Cancer is a tricky disease to test and treat. Early indicators are a godsend for many patients, as cancers are often easier to treat the earlier you catch them. However, there is a lack of early indicators for some cancers. One example is oral cancer, but a new study out of New York University may have answered.
The study focused on examining the pain felt by oral cancer patients near the site of the cancer. Metastatic cancers are reported to cause more pain than less aggressive variants. The team behind the study wanted to examine why this was and identify if they could use it to help diagnose patients in the future.
The team began by following 72 oral cancer patients and examining their pain pre and post-resection surgery with a self-reporting questionnaire. A one-year follow-up showed that the group’s metastatic patients consistently had higher pain scores than non-metastatic patients. There was also a correlation between a high pain score pre-operation and future metastasis.

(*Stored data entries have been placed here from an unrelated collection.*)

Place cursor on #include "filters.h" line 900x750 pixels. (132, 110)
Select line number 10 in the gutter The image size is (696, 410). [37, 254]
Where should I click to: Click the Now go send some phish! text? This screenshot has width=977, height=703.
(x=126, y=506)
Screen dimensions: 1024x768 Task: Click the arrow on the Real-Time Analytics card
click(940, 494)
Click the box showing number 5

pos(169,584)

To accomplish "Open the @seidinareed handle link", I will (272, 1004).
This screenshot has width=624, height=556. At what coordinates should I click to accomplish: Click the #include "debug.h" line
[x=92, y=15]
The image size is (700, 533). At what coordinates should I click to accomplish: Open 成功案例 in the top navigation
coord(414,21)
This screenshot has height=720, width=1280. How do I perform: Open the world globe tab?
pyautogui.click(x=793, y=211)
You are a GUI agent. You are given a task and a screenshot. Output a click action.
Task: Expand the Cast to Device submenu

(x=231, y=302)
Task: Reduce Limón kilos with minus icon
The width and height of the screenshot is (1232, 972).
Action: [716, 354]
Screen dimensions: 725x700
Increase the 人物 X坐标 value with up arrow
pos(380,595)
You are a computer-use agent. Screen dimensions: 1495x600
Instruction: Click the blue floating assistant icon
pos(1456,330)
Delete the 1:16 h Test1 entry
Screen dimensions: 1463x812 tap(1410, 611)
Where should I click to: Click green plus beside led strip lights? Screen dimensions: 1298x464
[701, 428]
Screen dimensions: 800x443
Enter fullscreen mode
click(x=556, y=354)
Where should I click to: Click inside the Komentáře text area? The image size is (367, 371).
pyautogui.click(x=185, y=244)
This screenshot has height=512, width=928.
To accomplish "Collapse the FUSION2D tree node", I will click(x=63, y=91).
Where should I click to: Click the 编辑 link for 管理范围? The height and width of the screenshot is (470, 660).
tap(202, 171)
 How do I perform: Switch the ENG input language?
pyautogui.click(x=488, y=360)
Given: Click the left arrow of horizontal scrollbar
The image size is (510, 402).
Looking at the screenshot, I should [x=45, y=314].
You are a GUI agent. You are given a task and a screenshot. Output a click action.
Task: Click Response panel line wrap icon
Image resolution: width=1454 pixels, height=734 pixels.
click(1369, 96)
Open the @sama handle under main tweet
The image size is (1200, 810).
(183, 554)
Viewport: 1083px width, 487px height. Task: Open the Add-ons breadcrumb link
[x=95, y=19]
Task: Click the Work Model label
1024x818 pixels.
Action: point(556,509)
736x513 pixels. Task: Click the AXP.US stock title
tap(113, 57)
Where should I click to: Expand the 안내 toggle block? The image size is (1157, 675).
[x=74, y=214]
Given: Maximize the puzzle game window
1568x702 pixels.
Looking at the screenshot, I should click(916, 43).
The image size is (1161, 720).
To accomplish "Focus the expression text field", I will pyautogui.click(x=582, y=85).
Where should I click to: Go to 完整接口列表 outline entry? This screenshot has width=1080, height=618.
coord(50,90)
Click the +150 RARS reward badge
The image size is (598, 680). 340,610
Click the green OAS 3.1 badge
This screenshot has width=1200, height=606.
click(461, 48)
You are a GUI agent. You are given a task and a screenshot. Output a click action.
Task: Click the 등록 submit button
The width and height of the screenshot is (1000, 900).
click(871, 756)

The study next tried to create a model to predict prognosis. Current imaging methods aren’t good enough to reliably determine prognosis, so a better test is still needed. The model they made proved ineffective for the most part, with high pain scores only predicting a third of the metastatic patients, but it was a start.
The team decided to delve into possible pain biomarkers that the cancer itself could be giving off. They analyzed the proteins secreted from oral cancer cells in the lab and found that they contained some proteins that could increase pain sensitivity. They injected these secreted proteins into mice and saw that the mice had increased sensitivity to pain, supporting that they might be responsible for patients’ pain.
This study shows that pain correlates with metastasis in oral cancer patients. Although the prognostic model they created only had a thirty percent chance at predicting metastasis, it never the less provides support for pain as a predictor of oral cancer metastasis. The study then showed that exosomes taken from oral cancer media could induce elevated pain in mice, which infers that the cancer is directly responsible for the pain patients experience.
The study concludes, “In conclusion, we confirmed that pain is correlated with metastasis in oral cancer, and we demonstrated that pain score has potential to signal presence of metastasis prior to surgery.”